Yeah miners. I like it. I like it. Miners across the board “look to be” setting up for a nice multi year run. A person I follow watches Miners and said to sell off positions last April since they may be approaching a market top. He sold off most of his he held since 2015. I fortunately sold off all my GDX and GOLD then. Now he thinks miners are bottoming again and are working now to set up for a run like they had from 2015 on. We will see. And yes copper “should” do well in the years ahead. You did mentioned COPX before and Will give it another look to add to my SILJ GDX GOLD I bought back into.

Gold is due for a good rally - lower dollar and crypto should give it a boost.

Gold Royalty trusts > Gold producers

#18172 1 year ago
Quoted from loneacer:

Isn't that the truth. I'm sitting on a stockpile of silver rounds I bought a year ago expecting them to go up with inflation. I did not expect the dollar to rise and keep them in check.

Rate cycle up is almost done. That should help.

I'm not a gold guy but it looks good here.

#18178 1 year ago
Quoted from pinnyheadhead:

Yes Ice I also feel certain “beaten down” high growth stocks could easily rise 30,40,50% or more in the next year or two. This time around it won’t be 100 of them at a time though like 2020 into 2021. Which ones will run?? Hmmmm

The names that make moneyand continue to grow are far more likely to bounce. If profitability is years away I think those names will lag badly.

#18180 1 year ago
Quoted from DropGems:

Just buy Arkk here. Yea it’s a total meme but it will give you exposure without picking individual dumpsters and it will meme out and rally giving you that high beta upside. Been selling csps on it the whole time in the $30’s range.
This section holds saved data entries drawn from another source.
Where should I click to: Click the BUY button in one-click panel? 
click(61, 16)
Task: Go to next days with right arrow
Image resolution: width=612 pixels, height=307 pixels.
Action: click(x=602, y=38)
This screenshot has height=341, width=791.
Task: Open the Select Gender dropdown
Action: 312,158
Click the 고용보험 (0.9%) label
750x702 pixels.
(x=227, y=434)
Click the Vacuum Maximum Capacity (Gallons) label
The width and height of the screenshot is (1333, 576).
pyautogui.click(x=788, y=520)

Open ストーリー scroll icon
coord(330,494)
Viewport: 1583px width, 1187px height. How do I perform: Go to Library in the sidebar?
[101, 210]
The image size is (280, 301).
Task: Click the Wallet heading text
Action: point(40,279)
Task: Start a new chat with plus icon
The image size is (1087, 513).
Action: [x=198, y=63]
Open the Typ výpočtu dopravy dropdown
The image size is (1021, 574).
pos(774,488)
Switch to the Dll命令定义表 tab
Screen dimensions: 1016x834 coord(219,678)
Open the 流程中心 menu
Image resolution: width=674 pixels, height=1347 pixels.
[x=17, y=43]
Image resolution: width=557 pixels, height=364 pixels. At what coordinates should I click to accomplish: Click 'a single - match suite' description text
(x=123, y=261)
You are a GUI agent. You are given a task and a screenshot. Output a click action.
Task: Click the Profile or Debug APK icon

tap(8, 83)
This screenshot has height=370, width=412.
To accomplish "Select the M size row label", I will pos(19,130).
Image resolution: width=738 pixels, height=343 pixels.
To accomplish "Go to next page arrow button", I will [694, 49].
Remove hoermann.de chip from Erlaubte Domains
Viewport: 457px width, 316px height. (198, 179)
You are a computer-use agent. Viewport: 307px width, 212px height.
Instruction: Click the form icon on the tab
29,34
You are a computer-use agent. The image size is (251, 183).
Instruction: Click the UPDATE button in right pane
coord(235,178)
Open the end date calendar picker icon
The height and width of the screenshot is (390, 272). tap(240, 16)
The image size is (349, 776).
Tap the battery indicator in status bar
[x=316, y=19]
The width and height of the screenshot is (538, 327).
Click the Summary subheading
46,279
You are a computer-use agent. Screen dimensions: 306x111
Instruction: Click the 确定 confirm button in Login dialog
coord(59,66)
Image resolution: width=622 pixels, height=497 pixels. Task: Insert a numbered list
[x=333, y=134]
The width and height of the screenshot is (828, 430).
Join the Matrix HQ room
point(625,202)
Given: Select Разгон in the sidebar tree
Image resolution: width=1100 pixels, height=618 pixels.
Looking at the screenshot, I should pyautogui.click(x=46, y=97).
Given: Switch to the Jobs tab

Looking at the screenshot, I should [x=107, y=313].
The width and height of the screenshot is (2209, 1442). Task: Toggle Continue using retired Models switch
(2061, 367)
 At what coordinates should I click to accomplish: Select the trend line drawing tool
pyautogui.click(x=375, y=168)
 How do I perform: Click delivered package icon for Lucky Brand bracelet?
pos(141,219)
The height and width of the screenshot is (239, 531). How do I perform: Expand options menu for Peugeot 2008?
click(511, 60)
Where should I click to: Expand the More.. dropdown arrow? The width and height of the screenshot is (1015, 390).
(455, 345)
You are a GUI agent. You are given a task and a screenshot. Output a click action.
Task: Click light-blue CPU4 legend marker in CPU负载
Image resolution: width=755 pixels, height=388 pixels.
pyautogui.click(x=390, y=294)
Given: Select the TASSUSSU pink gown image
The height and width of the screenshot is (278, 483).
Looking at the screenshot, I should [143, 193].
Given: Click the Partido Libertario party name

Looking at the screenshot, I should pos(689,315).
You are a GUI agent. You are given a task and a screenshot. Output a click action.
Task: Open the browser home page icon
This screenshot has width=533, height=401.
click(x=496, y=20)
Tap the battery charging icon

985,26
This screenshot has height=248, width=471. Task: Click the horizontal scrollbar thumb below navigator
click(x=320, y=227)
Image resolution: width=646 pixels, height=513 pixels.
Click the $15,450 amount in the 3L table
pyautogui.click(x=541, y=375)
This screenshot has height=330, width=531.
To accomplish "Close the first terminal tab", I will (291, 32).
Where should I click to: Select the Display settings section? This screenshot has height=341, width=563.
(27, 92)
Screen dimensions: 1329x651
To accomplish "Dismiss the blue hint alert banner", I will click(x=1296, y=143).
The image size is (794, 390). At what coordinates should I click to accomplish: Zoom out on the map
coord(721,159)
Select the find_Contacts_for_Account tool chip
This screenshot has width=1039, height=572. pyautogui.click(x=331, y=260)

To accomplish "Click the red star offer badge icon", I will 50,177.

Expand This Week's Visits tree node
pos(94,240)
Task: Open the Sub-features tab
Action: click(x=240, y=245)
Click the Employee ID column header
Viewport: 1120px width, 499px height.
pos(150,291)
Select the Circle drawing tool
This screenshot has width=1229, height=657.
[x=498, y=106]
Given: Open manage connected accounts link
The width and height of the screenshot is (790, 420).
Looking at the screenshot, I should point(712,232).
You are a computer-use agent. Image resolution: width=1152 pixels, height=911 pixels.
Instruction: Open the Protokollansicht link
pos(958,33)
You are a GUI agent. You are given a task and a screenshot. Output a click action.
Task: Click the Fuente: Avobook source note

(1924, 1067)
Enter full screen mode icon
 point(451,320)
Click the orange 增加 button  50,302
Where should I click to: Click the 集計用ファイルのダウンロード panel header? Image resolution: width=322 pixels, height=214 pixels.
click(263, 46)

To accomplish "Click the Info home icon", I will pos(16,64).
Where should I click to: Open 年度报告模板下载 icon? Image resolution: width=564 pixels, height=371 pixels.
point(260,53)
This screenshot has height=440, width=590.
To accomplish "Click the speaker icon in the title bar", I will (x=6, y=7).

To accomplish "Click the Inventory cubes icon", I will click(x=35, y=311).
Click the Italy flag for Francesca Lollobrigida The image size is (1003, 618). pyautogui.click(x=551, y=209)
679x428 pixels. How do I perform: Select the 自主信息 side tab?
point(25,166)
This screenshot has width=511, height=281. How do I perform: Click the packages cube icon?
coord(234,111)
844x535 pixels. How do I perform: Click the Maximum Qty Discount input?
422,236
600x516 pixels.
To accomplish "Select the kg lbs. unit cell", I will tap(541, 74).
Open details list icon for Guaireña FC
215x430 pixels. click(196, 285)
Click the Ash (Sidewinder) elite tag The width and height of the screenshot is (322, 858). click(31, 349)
I don't particularly love Cathie Woods management style. Her team seem blinded by the long term stories but ignore market reality and valuations. I wouldn't invest with her, high flyers are not the place to be at this time.

#18184 1 year ago
Quoted from DropGems:

Yea she sucks but the fund is hammered and it’s a trendy bellwether for high beta and memes so it’s safer than buying individual names like Roku etc and praying if you want the exposure.
I have no idea what will outperform. The DJI stocks just went on a massive run. Oil is toppy. I’ve squeezed them all. Been back looking at smashed growth stuff.

Roku LOL. The big issue with ARK is they invest in companies with no profits or insane valuations (even now). Earnings, dividends and steady ships matter a lot right now and I just think it's dead money for the time being.

Oil is not toppy at all - dip is a good buy. China reopening will happen.

#18188 1 year ago
Quoted from hank35:

I know this has been asked many times, but regarding oil, which ones seem to be a buy now? I currently own FANG and XOM

Oil dip is temporary - Oil stocks holding up very well. That tells you big money is continuing to move in to the sector. Stay long. China reopening will happen.

FANG and XOM are great.

Take a look at COP and CNQ.

#18193 1 year ago
Quoted from DropGems:

short xle. Oil ded for now.

I'm not a short term trader but the weakness will not last. There is a $70 floor - US strategic reserves need to be refilled and that is the level for doing so. Don't expect any giant moves down from here.